Playing around with the result, I found that $\frac{n+1}{n} X_{(n)}$ does the job and makes sense, but I can't figure out where I went wrong in my calculations and would be very grateful if someone could point my error out.

Answer 1

The mistake you made is slightly subtle, especially if one is used to consider (wrongly) that distributions are either continuous or discrete but never a mix of both... Let me try to explain what is going on.

To simplify notations, assume that $\theta=1$ and call $Z=(X_1,X_{(n)})$. Your computation of $F_Z$ is correct but then you consider that the distribution of $Z$ has a density $f_Z$ while this is only partly true in the sense that a first part of the distribution of $Z$, of mass $\frac{n-1}n$, indeed has the density you write down as $f_Z$, but that there exists a second part, with no density, corresponding to the event $[X_1=X_{(n)}]$, of mass $\frac1n$.

The most convenient way to describe the distribution of $Z$ might be to specify that, for every measurable bounded function $u$, $$ E(u(Z))=\iint_{\mathbb R^2} u(x,y)f(x,y)\,\mathrm dx\mathrm dy+\int_{\mathbb R} u(x,x)g(x)\,\mathrm dx, $$ with $$ f(x,y)=(n-1)y^{n-2}\,\mathbf 1_{0\lt x\lt y\lt 1},\qquad g(x)=x^{n-1}\,\mathbf 1_{0\lt x\lt1}. $$ Note that $f$ and $g$ are nonnegative and such that $$ \iint_{\mathbb R^2} f(x,y)\,\mathrm dx\mathrm dy=\frac{n-1}n,\qquad\int_\mathbb R g(x)\,\mathrm dx=\frac1n, $$ whose sum is $1$, hence the identity above, valid for every suitable $u$, indeed defines a distribution.
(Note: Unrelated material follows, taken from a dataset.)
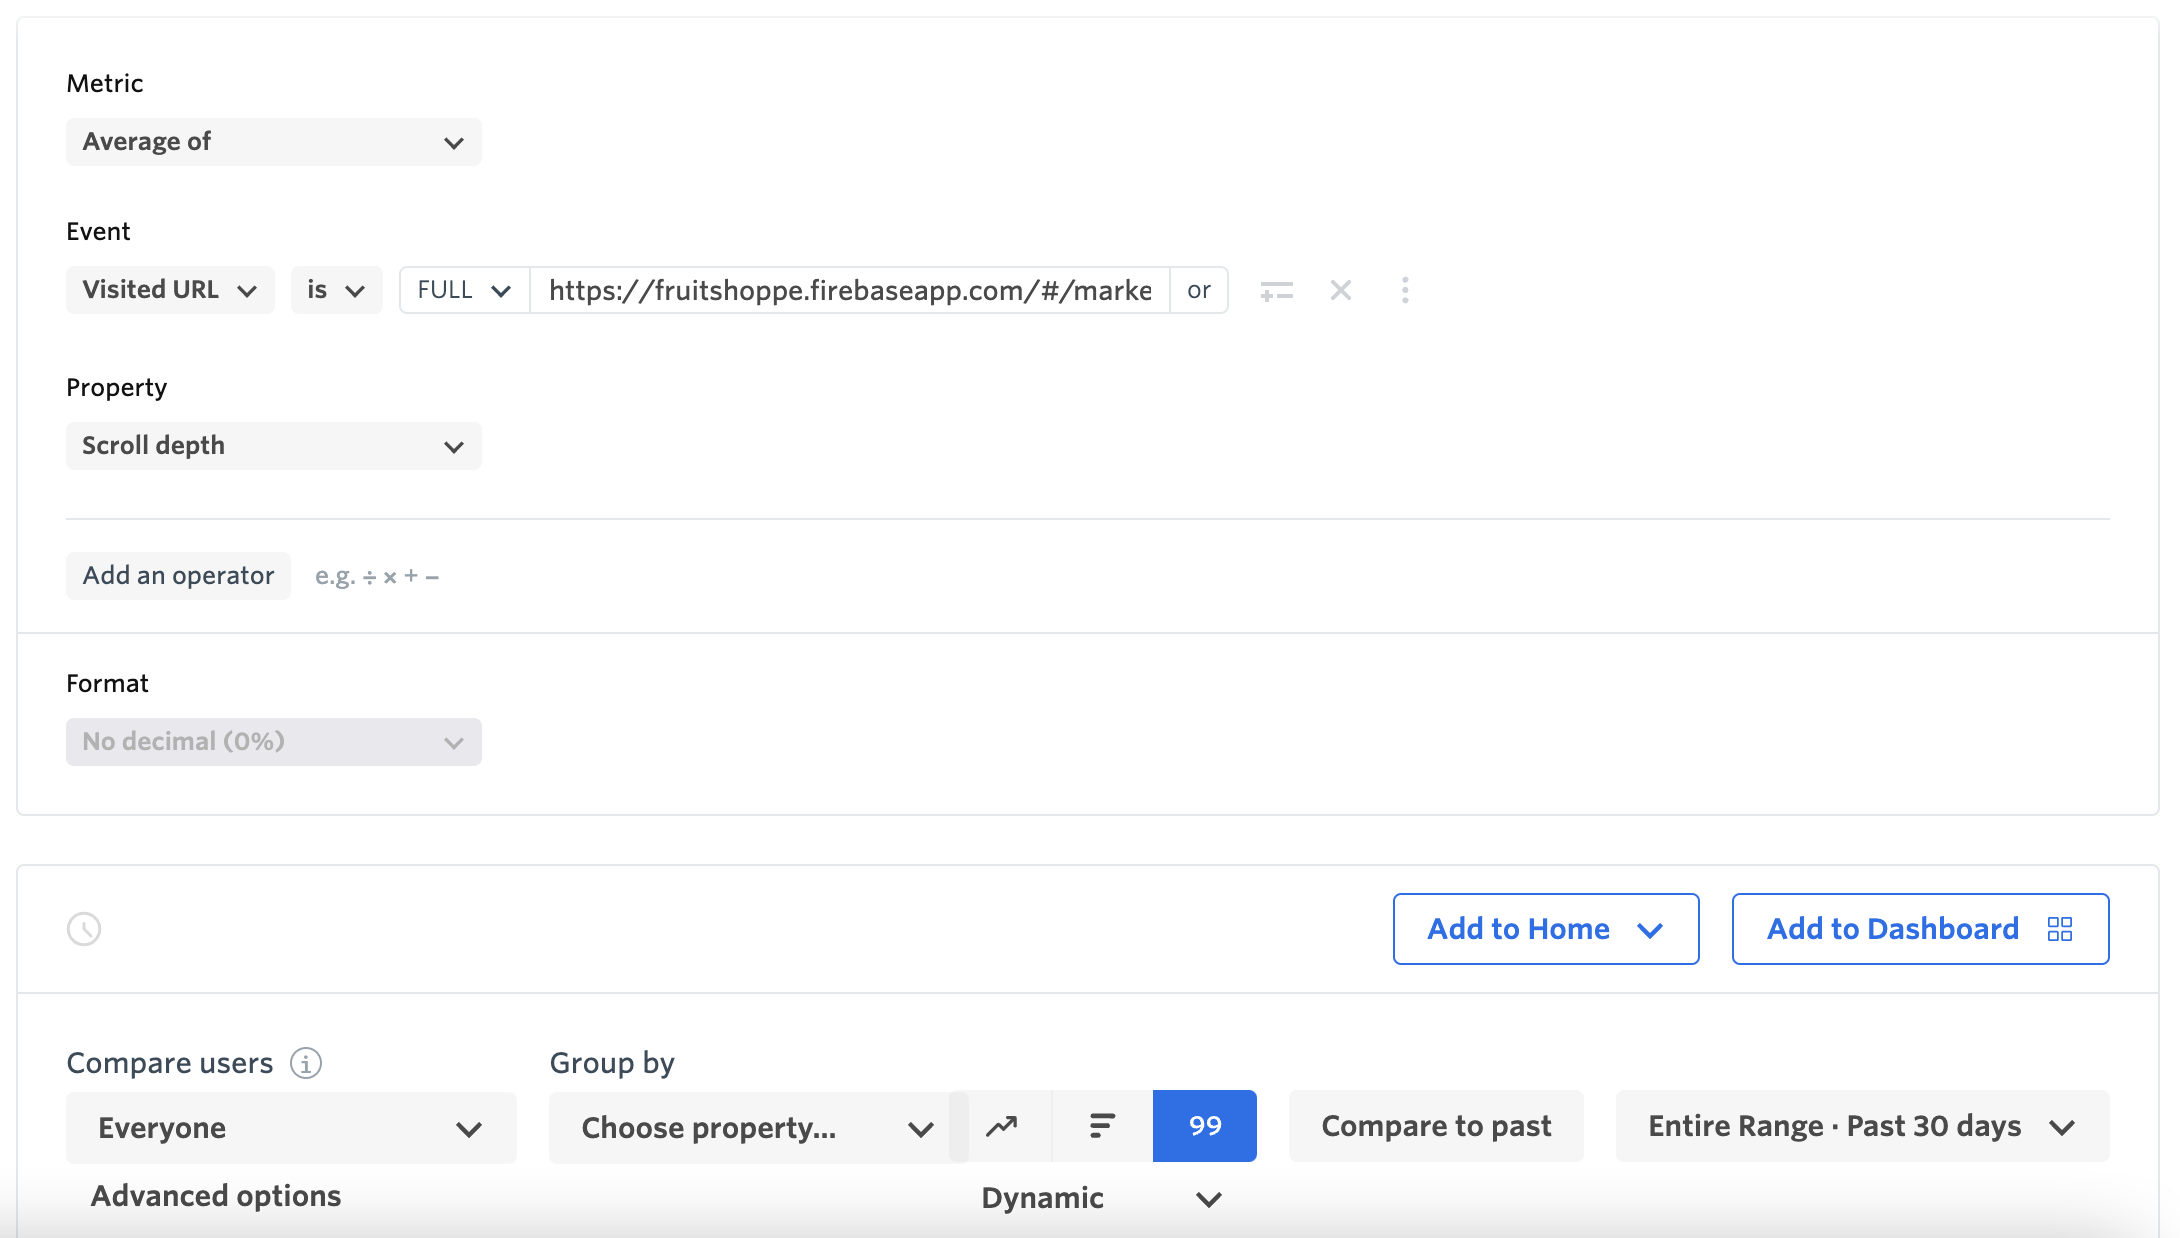Open the Entire Range date picker
The image size is (2180, 1238).
[x=1862, y=1126]
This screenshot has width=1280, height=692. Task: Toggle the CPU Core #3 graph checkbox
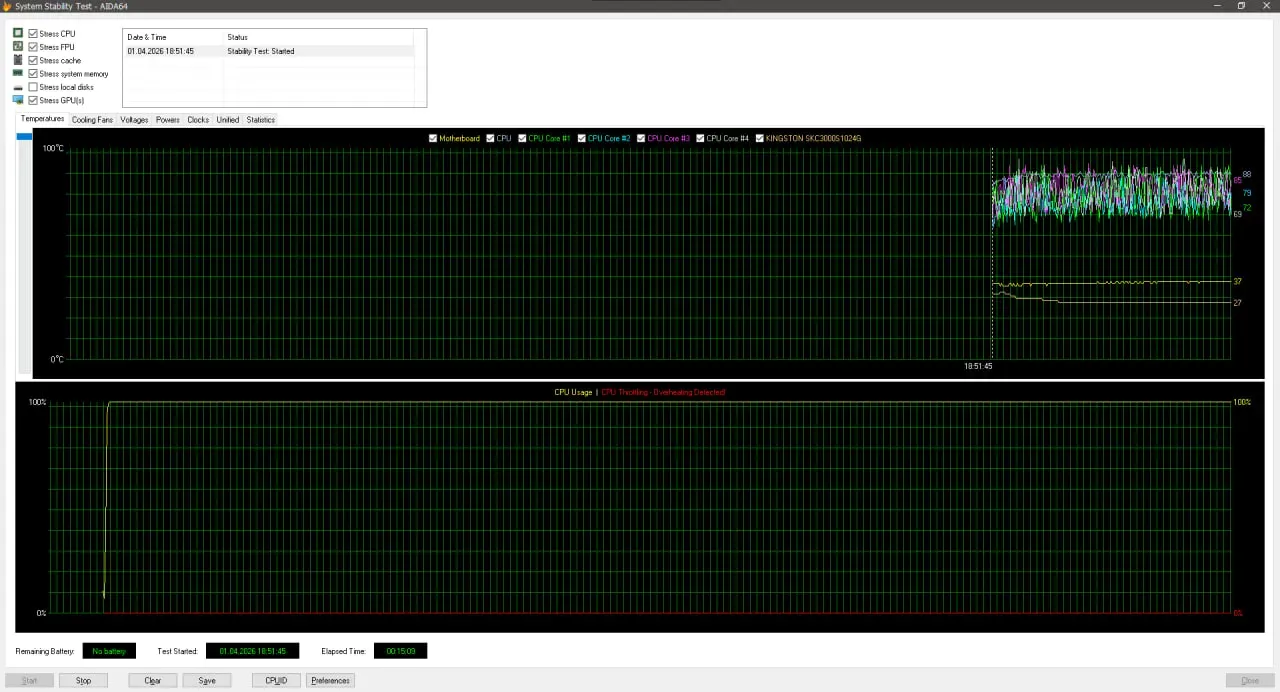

The distribution of $X_{(n)}$ has, as you computed, density $h$, where $$ h(y)=\int_0^yf(x,y)\,\mathrm dx+g(y)=ny^{n-1}\,\mathbf 1_{0\lt y\lt1}. $$ In this context, a formulation of the conditional distribution of $X_1$ conditionally on $[X_{(n)}=y]$, for $y$ in $(0,1)$, is $$ P(X_1\in\mathrm dx\mid X_{(n)}=y)=\mu_y(\mathrm dx), $$ where $$ \mu_y(\mathrm dx)=\frac{f(x,y)}{h(y)}\,\mathrm dx+\frac{g(x)}{h(y)}\,\delta_y(\mathrm dx)=\frac{n-1}n\frac1y\,\mathbf 1_{0\lt x\lt y}\,\mathrm dx+\frac1n\,\delta_y(\mathrm dx). $$ This means, in particular, that $$ E(X_1\mid X_{(n)})=v(X_{(n)}), $$ where, for $y$ in $(0,1)$, $$ v(y)=\int_\mathbb Rx\,\mu_y(\mathrm dx)=\int_0^yx\,\frac{n-1}n\frac1y\,\mathrm dx+\frac1n\,y=\frac{n+1}{2n}\,y, $$ hence $$ E(X_1\mid X_{(n)})=\frac{n+1}{2n}\,X_{(n)}, $$ which reconciles your result with Rao-Blackwell theorem. We happy.